Thomas Mulcair has turned the other cheek with Kathleen Wynne, even as the Ontario Liberal premier appears to be ramping up criticism of his party.
Speaking with reporters after a rally in Toronto Monday, Mulcair was asked if Wynne's "blatantly partisan" approach to both him and Conservative Leader Stephen Harper might jeopardize her relationship with the next prime minister.
"I look forward to working with Kathleen Wynne and every other provincial premier when we form government on Oct. 19," he said.
The NDP leader promised he would have a different approach to provincial leaders than Harper and hold two meetings a year with the Council of the Federation — one in Ottawa, another hosted by a province on a rotating basis.
"I have to work with all provincial premiers irrespective of their political stripe," he said.
Mulcair also suggested his years in Quebec provincial politics will guide his approach to premiers.
"I have no hesitation whatsoever to sit down and work on issues like child care, better protection for our seniors," he said. "These are things we'll work with the provinces on every day."
Mulcair announced in Toronto — or, as he's taken to calling it lately, "Canada's most important city" — that he would he would increase the guaranteed income supplement by $400 million. He also pledged to reverse a Tory plan to raise the eligibility for old age security from 65 to 67.
On Sunday, Ontario education minister Liz Sandals told The Canadian Press that Mulcair has not provided enough details of his $15-a-day daycare plan to win the province's support.
"While the federal NDP like to claim Ontario supports their plan, they have yet to provide Canadians with any details for their proposal, including how it would impact Ontario families," she said in an email to the news agency.
"As it stands, the proposal put forward by the federal NDP leaves a lot of unanswered questions."
The NDP's signature child care proposal would require provinces cover 40 per cent of the costs.
At a rally with federal Liberal Leader Justin Trudeau in Toronto last week, Wynne accused Mulcair of being "all over the map" with priorities and "talking a good game" when it comes to child care, abolishing the Senate, and increasing the federal minimum wage.
"But when you look at what he's talking about, the ideas are either incomplete or they're unworkable or they're impossible," Wynne said.
A tweet from her account also mirrored her remarks.
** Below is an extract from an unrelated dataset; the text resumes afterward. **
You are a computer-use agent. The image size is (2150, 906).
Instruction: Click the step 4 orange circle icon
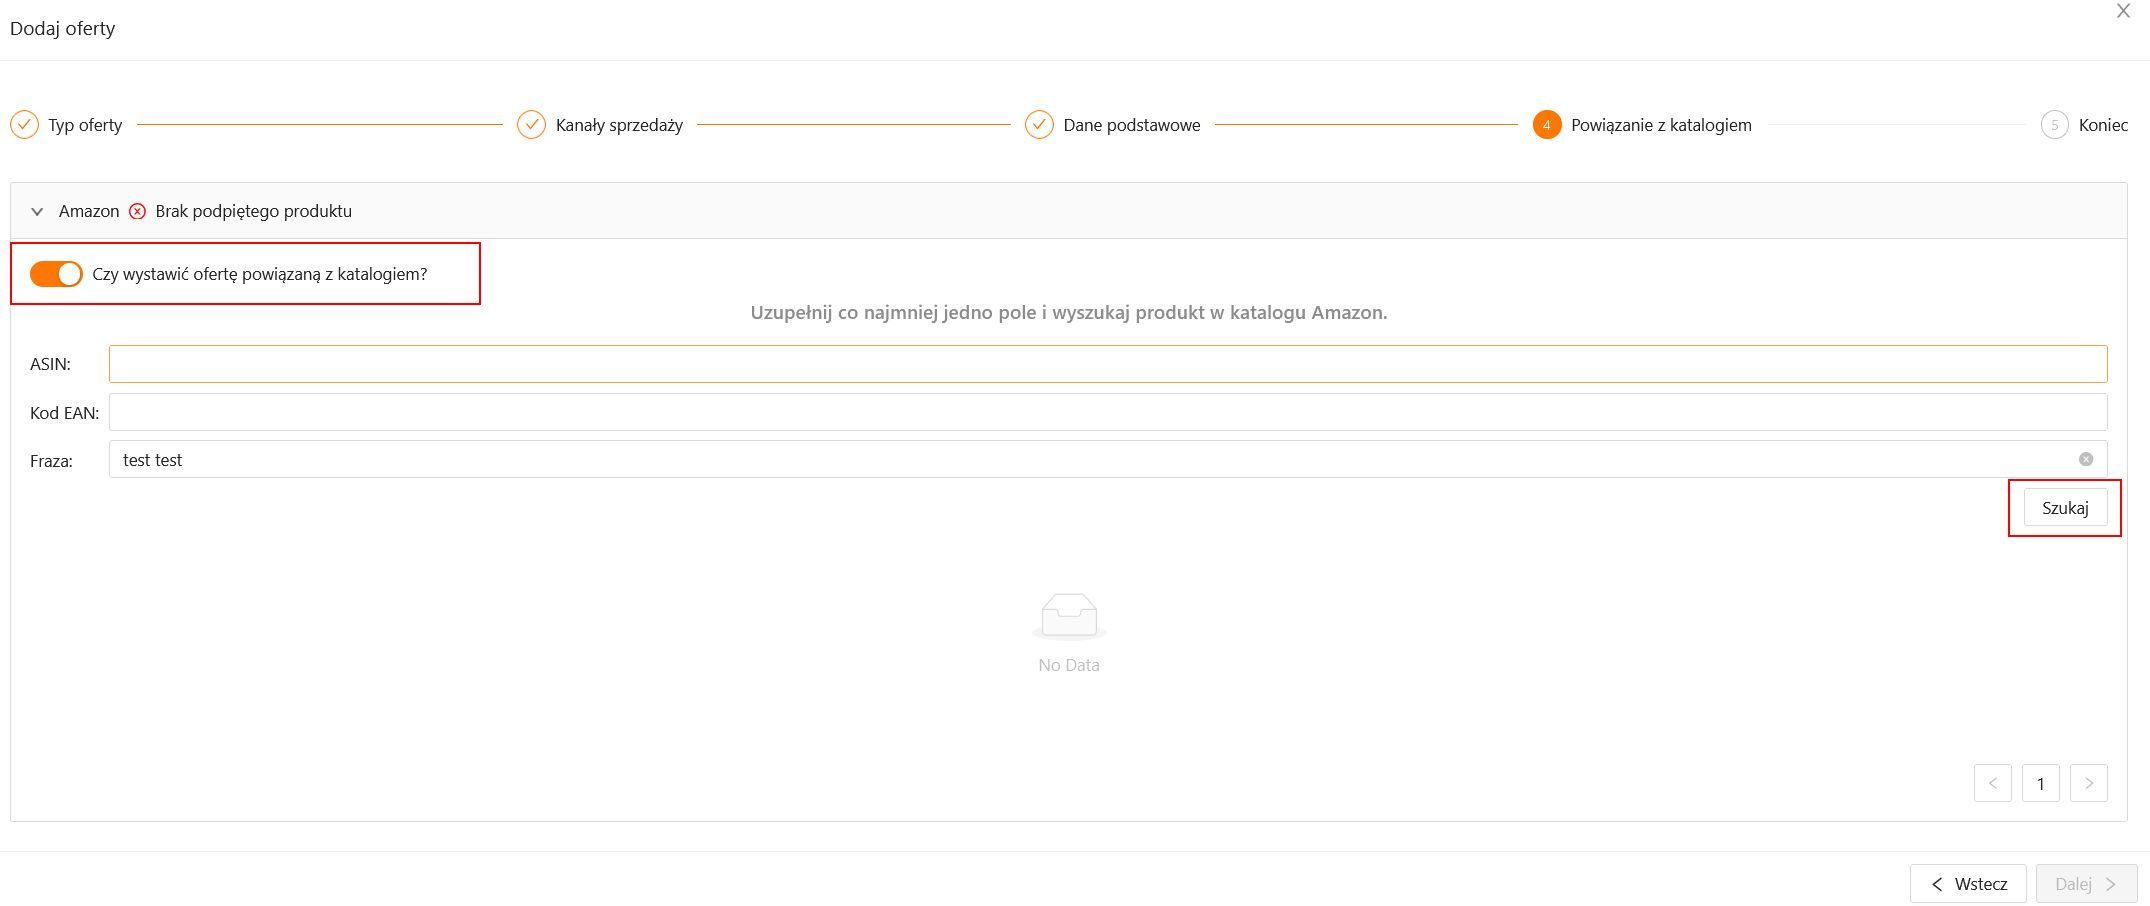[x=1546, y=125]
While the dig at Mulcair caught some off guard, Wynne has for some time publicly battled with federal Conservatives who oppose her provincial pension plan.
Wynne called for the defeat of the Harper government on Day 1 of the campaign, saying Ontario needs "a new approach from a new prime minister."
Harper has returned fire, slamming Wynne's government directly in his stump speeches. Last week, called her pension plan a "Justin-Wynne-Kathleen-Trudeau" tax hike.
Ontario Conservative candidate Paul Calandra also took to Twitter last week to slam Trudeau for aligning himself with Wynne, who he called Canada's most "scandal plagued" premier.
1/ In TO @JustinTrudeau shared his stage with a premier who has multiple active OPP investigations into her Party's unethical behaviour— Paul Calandra (@PaulCalandra) August 20, 2015
2/ Those who break the rules face the consequences of their actions; only Trudeau hypocrisy could ally his party with scandal plagued Wynne— Paul Calandra (@PaulCalandra) August 20, 2015
3/ Trudeau Liberal's have no credibility as they continue to endorse and campaign with Canada's most scandal plagued premier @Kathleen_Wynne— Paul Calandra (@PaulCalandra) August 20, 2015
4/4 The free pass Trudeau has received on this contradiction is embarrassing, as is the @NDP_HQ's after cheating CDNs from over $2M— Paul Calandra (@PaulCalandra) August 20, 2015
Trudeau campaigned with Wynne in last year's provincial election, where Liberals captured a majority government.
Ontario is home to more than one third of the 338 seats up for grabs in October.